Livadia Palace (Russian: Ливадийский дворец, Ukrainian: Лівадійський палац) was a summer retreat of the last Russian tsar, Nicholas II, and his family in Livadiya, Crimea. The Yalta Conference was held there in 1945, when the palace housed the apartments of Franklin Delano Roosevelt and other members of the American delegation. Today the palace houses a museum, but it is sometimes used for international summits.

History[edit]

Formerly granted to Lambros Katsonis and later a possession of the Potocki family, the Livadia estate became a summer residence of the Russian imperial family in the 1860s, when architect Ippolito Monighetti built a large palace, a small palace, and a church there. The residence was frequented by Alexander II of Russia, while his successor Alexander III used to live (and died) in the smaller palace. It was perhaps disagreeable associations with the latter circumstance that led his son Nicholas to have both palaces demolished and replaced with a larger structure.

In 1909 Nicholas and his wife, Aleksandra, traveled to Italy, where they were captivated by Renaissance palaces shown to them by Victor Emmanuel III. Upon their return, they engaged Nikolay Krasnov, Yalta's most fashionable architect, responsible for the grand ducal residences in Koreiz, to prepare plans for a brand new imperial palace. The Czar's diary indicates that the design was much discussed in the Imperial Family; it was decided that all four façades of the palace should look different. After 17 months of construction, the new palace was inaugurated on 11 September 1911. In November Grand Duchess Olga celebrated her 16th birthday at Livadia.

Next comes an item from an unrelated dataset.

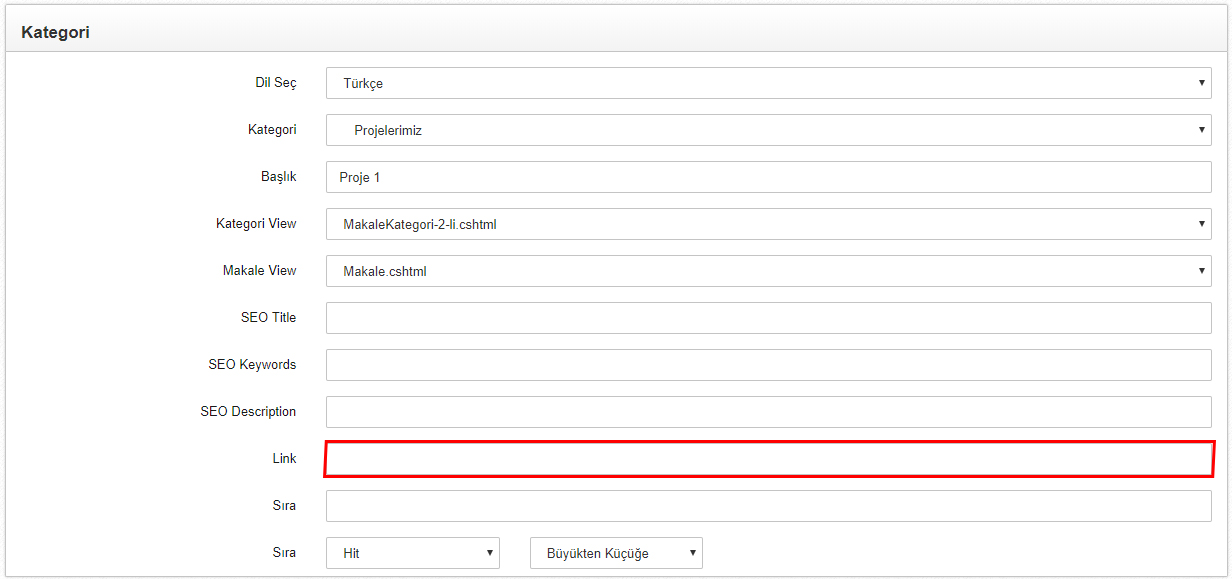Image resolution: width=1232 pixels, height=579 pixels.
Task: Click into the SEO Keywords text box
Action: click(769, 365)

After the February Revolution in 1917, Nicholas's mother, Dowager Empress Maria Feodorovna, fled to Livadia with some other members of the Imperial Family. They were eventually rescued by the British ship HMS Marlborough, sent by the Dowager Empress's nephew, King George V.

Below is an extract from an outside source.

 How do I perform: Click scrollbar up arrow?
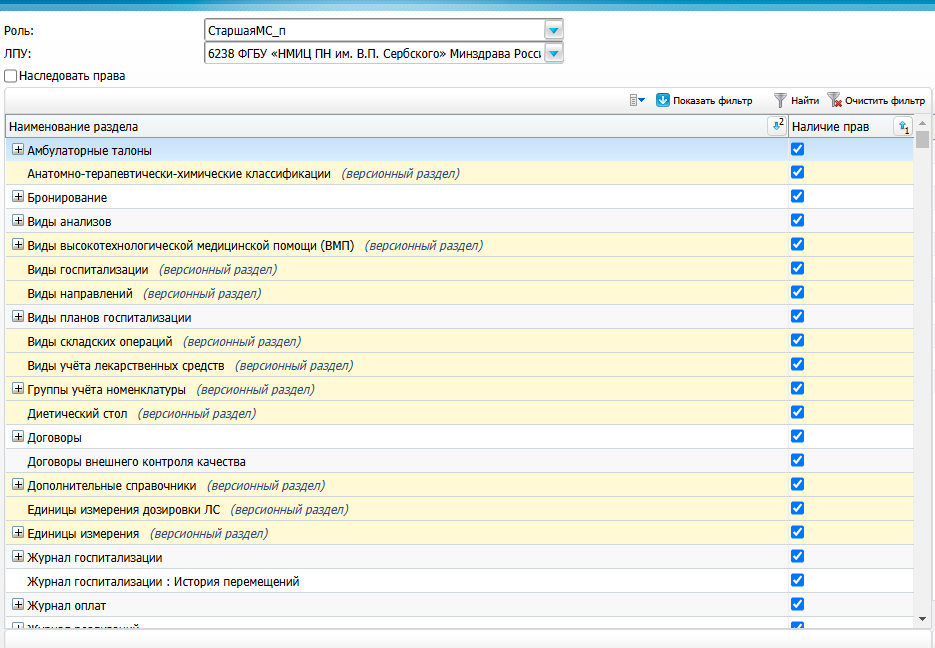click(922, 123)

During the second World War, a ceremony marking the successful completion of the German Crimean Campaign (1941–1942), with the capture of Sevastopol by the German 11th Army under the command of General Erich von Manstein, and Manstein's promotion to the rank of Generalfeldmarschall (Field Marshal), was held in the garden of Livadia Palace on July 6, 1942. Participants included officers, noncoms, and soldiers who were awarded the German "Ritterkreuz" (Knight's Cross) and the "Deutsches Kreuz in Gold"( German Cross in Gold).[1]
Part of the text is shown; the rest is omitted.